Lecture Notes: Risk-Free Rates, Betas, and Cost of Capital
Introduction
- Group organization and selection of companies for project.
- Discussion on the importance of picking a company soon.
Risk-Free Rate
- Currency Choice: The first step in valuation is picking a currency.
- Risk-Free Rate Dependent on Currency:
- Less work if the government is default-free (e.g., US, Switzerland).
- More work for countries like Indonesia, India, Brazil, requiring cleanup.
Equity Risk Premium
- Calculation:
- Based on where the company does business.
- Use equity risk premiums of each part of the world and take a weighted average.
Beta - Measure of Relative Risk
- Traditional Beta Estimation:
- Run a regression of actual returns on stock vs. a market index.

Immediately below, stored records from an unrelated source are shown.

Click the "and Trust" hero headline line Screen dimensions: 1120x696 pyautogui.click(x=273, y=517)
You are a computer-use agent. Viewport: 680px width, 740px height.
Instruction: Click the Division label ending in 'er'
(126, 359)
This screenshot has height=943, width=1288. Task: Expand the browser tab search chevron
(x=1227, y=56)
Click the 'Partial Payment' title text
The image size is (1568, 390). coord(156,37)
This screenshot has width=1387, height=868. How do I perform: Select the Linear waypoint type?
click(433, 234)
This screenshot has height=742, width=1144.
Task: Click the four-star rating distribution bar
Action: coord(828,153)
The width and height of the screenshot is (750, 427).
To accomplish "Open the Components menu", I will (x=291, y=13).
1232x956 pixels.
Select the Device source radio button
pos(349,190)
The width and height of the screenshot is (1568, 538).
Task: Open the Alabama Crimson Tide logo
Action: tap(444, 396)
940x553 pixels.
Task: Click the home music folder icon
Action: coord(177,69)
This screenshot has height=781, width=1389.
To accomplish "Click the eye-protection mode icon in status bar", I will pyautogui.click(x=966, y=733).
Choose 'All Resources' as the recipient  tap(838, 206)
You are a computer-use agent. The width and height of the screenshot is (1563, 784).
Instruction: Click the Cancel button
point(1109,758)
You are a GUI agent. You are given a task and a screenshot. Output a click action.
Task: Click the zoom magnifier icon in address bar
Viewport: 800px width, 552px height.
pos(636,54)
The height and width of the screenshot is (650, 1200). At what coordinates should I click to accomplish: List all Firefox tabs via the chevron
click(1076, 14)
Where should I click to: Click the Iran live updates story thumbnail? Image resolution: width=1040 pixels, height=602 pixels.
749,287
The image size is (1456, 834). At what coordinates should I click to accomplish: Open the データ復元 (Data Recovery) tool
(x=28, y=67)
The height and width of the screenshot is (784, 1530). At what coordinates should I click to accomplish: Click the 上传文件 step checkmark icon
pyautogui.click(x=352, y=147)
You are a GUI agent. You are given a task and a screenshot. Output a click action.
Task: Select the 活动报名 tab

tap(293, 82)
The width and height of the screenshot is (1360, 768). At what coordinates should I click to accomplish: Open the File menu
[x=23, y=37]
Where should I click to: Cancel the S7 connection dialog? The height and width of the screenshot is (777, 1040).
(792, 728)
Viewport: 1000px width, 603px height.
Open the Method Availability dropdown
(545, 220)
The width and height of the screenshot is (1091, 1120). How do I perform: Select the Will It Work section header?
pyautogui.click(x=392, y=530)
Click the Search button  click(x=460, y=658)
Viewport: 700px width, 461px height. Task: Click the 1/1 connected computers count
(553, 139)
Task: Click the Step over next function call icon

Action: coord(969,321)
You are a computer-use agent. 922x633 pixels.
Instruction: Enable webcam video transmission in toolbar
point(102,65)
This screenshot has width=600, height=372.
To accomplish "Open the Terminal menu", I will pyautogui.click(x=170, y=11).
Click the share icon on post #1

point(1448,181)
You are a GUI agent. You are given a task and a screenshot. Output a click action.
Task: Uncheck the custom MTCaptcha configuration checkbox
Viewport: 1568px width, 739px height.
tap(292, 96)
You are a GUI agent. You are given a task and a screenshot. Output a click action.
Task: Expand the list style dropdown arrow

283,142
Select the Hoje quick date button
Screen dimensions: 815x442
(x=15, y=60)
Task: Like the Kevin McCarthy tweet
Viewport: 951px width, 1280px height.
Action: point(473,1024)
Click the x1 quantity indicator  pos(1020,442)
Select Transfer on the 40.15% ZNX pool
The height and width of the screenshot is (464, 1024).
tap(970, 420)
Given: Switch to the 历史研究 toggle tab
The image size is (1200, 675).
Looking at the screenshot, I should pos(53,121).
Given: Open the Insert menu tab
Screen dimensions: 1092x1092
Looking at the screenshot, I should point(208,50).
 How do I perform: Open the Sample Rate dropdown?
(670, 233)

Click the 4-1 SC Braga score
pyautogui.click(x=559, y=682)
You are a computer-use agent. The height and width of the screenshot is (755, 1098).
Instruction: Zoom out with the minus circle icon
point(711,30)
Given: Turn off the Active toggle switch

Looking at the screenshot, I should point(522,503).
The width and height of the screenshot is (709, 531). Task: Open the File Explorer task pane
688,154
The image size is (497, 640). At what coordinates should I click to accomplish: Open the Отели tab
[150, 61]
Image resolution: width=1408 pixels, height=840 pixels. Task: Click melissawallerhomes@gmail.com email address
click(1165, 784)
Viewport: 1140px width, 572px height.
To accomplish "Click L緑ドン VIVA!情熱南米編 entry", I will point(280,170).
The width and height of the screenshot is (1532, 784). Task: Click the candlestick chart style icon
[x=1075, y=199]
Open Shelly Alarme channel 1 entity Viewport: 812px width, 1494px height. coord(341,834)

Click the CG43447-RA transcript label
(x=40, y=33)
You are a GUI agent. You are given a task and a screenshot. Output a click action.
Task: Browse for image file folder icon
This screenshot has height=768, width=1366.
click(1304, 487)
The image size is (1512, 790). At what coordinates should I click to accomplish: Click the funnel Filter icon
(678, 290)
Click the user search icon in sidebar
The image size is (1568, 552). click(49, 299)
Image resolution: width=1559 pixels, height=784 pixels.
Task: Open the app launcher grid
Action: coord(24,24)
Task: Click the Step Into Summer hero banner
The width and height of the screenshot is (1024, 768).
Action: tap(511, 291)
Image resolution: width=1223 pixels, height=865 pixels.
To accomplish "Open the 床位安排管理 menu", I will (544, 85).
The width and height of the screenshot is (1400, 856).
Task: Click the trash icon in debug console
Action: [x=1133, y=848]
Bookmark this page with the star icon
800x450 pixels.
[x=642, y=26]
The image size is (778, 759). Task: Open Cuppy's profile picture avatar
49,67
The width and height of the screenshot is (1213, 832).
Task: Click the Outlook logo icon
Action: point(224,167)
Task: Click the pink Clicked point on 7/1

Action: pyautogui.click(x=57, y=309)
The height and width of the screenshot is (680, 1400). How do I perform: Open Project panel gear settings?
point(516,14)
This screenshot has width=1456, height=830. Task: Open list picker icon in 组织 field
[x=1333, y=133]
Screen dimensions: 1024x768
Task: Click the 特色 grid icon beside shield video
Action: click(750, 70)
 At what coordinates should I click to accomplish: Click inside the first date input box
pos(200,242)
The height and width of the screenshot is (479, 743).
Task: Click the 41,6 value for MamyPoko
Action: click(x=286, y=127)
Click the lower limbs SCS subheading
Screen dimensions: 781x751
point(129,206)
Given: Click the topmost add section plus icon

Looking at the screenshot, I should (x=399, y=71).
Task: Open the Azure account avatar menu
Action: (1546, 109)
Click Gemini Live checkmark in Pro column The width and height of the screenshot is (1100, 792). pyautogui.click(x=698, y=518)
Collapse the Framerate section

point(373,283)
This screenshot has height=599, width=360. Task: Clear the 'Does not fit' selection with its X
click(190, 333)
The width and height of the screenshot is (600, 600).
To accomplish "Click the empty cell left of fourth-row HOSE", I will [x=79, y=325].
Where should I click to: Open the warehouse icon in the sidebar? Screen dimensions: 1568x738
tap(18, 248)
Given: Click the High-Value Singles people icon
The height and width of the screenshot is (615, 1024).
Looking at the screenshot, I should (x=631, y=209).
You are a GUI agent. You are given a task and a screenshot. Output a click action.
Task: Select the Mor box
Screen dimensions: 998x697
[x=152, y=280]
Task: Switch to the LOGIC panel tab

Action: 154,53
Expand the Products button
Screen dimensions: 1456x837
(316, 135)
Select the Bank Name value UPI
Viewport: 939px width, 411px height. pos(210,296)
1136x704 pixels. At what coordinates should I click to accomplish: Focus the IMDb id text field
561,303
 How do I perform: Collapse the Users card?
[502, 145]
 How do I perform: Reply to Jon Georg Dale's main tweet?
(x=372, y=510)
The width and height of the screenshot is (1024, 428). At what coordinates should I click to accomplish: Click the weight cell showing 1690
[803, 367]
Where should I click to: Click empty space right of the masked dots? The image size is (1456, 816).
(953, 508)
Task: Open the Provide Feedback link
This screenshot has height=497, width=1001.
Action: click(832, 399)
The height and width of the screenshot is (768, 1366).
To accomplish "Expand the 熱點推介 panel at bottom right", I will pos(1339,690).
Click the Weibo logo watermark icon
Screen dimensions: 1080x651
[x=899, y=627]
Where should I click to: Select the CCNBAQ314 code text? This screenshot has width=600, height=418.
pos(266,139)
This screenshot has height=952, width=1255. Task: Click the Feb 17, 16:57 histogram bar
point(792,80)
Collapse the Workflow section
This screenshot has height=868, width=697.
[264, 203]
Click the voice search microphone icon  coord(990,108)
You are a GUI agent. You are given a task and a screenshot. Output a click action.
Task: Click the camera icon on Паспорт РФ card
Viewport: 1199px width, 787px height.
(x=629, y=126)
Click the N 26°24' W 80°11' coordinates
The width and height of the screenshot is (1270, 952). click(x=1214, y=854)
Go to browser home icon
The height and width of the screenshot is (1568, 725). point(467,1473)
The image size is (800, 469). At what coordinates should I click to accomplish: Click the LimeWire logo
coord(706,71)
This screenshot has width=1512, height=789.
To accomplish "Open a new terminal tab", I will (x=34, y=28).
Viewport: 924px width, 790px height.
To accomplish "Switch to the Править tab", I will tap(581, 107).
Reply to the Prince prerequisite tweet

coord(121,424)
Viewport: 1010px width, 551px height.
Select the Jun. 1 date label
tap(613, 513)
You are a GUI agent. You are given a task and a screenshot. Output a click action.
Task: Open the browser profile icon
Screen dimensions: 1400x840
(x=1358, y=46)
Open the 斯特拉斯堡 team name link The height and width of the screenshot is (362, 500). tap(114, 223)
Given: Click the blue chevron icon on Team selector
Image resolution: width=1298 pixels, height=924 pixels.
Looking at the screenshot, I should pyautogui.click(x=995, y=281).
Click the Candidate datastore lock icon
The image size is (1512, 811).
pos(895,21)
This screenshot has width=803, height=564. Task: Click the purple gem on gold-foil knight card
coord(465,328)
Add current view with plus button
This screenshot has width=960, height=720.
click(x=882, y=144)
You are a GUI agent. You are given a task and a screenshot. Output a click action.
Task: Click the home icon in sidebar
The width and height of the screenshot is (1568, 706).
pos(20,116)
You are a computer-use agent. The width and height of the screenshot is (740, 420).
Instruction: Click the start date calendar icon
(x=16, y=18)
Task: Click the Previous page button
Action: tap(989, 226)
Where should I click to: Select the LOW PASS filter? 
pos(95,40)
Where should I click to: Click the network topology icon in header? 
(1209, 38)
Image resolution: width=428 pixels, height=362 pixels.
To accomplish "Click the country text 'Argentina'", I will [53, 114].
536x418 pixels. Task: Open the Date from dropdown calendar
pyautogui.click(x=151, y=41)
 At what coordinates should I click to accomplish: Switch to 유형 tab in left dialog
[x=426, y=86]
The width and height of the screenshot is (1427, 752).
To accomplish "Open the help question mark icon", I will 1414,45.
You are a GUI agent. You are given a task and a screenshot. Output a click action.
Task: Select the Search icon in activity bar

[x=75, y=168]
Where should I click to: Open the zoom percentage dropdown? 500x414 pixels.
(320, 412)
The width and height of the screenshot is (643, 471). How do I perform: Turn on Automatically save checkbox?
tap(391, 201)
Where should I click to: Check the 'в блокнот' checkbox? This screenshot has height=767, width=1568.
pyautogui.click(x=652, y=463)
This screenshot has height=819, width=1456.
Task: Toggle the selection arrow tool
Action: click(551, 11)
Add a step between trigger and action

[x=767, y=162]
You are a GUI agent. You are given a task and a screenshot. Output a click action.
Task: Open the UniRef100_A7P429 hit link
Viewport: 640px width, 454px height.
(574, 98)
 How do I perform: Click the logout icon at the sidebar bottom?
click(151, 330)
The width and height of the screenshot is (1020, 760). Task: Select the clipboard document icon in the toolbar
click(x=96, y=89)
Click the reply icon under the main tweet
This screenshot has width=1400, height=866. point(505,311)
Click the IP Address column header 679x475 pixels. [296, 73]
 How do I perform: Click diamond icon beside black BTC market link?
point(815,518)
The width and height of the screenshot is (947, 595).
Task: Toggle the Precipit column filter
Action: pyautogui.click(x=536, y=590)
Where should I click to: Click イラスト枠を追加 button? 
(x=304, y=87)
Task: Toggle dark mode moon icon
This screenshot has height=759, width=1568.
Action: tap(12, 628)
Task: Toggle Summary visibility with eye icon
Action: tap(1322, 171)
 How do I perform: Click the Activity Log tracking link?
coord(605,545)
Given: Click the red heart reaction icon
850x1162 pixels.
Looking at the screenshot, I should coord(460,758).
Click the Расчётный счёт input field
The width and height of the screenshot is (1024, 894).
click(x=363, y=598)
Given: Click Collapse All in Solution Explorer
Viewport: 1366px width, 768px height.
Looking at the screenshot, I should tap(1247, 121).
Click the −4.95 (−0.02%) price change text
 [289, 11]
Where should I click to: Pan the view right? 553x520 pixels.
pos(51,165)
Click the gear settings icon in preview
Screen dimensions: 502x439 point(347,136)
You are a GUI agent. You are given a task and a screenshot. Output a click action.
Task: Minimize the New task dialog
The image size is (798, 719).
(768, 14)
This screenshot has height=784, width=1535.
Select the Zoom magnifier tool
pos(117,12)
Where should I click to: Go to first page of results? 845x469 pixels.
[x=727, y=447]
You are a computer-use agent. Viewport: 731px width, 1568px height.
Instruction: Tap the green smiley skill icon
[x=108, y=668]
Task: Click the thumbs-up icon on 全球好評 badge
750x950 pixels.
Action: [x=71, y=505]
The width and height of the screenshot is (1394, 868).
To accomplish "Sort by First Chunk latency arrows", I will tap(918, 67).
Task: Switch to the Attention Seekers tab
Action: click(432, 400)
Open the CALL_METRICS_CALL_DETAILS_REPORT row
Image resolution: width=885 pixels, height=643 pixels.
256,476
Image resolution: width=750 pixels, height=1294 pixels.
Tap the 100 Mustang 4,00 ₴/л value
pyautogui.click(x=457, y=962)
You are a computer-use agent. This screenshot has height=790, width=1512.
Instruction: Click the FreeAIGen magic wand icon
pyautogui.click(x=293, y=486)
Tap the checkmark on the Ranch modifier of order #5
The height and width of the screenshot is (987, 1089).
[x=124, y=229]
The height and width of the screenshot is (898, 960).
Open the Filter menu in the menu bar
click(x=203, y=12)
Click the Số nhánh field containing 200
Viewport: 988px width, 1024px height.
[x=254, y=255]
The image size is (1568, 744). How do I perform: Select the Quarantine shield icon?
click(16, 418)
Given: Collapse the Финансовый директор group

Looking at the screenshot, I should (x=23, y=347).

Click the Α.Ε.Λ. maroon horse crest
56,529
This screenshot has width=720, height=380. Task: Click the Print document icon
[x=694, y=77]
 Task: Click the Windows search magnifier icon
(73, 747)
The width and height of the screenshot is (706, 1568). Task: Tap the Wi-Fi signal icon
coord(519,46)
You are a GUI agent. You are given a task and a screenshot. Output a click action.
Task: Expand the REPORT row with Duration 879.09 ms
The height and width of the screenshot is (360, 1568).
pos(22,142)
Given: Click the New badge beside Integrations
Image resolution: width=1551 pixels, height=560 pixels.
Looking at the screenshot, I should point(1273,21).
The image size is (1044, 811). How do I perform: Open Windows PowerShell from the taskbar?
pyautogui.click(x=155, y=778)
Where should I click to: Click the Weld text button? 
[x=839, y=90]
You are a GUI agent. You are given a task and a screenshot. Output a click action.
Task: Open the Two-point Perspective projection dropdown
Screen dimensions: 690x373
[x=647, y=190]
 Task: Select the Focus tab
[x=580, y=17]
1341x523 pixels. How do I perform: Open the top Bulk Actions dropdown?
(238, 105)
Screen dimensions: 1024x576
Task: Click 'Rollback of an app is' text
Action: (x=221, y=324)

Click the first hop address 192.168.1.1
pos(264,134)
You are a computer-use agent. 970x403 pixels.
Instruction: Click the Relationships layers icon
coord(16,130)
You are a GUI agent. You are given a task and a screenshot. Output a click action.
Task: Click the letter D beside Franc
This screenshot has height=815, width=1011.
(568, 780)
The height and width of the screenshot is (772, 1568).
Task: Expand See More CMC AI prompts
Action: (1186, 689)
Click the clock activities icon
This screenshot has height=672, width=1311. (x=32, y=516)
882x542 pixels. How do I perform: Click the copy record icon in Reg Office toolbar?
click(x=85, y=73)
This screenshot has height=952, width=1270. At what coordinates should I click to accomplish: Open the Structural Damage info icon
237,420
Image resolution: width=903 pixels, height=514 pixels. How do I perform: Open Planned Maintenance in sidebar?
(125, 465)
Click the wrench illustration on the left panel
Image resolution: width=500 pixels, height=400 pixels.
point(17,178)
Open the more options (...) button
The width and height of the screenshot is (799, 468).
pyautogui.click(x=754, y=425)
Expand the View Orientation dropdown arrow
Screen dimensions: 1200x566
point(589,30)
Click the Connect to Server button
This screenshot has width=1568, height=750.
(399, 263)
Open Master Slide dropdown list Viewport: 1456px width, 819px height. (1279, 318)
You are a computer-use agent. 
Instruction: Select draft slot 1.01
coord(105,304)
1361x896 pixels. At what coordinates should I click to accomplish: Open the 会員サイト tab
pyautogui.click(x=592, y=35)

- Issues with regression betas: statistical number, backward-looking, unsuitable for private companies.
- Problems with Regression Betas:
- Significant standard errors lead to a wide range of beta estimates.
- Betas are backward-looking, reflecting past business conditions.
- Private companies and divisions cannot have regression betas.
- Bottom-Up Beta:
- Based on businesses the company is involved in.
- More precise than regression betas.
- Adjust for fixed costs and financial leverage.
- Utilizes the law of large numbers for precision.
Examples and Applications
- Valuing Companies:
- Apple: Broken down into smartphones, computer services, and hardware.
- Amazon: Segmented into retail, AWS (cloud), and Amazon Prime.
- Vale: Focus on iron ore with exposure to global demand, especially China.
- Embraer: A Brazilian aerospace company evaluated with global comparables.
Cost of Debt
- Calculation:
- Rate at which money can be borrowed long-term today.
- Includes default spread.
- Default Spread:
- Can be determined using synthetic ratings if no bond rating exists.
- Use interest coverage ratio for synthetic ratings.
- Country Risk:
- Default spreads are adjusted based on the country’s risk.
Ratings and Synthetic Ratings
- Importance of Ratings:
- Often derived using interest coverage ratio.
- Provides a benchmark for default spread.
- Adjustment for Country Risk:
- Even if a company has a low default risk, country risk factors into cost of debt.
Financial Leverage and Cost of Capital
- Impact of Borrowing:
- Borrowing increases equity risk.
- Importance of calculating the market value of debt.
- Cost of Capital:
- Weighted average of cost of equity and cost of debt.
- Debt-to-equity ratios impact the overall cost of capital.
Conclusion
- Summary:
- Risk-free rate, equity risk premium, and beta each have distinct roles in valuation.
- Importance of understanding financial leverage and market conditions.
- Next Steps:
- Mop up cost of debt discussions and move on to cash flows in the next class.
These notes cover key concepts and techniques in business valuation, including the calculation and application of risk-free rates, equity risk premiums, betas, and the cost of debt. Understanding how to properly assess and incorporate these components is crucial for accurate financial analysis and valuation.